- [Exercise task] Can you render the lines below as a Markdown table with the columns "No." and "Line", leaving out any blank lines?

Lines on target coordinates
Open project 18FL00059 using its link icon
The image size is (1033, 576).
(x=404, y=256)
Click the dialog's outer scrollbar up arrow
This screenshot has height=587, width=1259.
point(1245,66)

- [Task result]
| No. | Line |
|---|---|
| 1 | Open project 18FL00059 using its link icon |
| 2 | The image size is (1033, 576). |
| 3 | (x=404, y=256) |
| 4 | Click the dialog's outer scrollbar up arrow |
| 5 | This screenshot has height=587, width=1259. |
| 6 | point(1245,66) |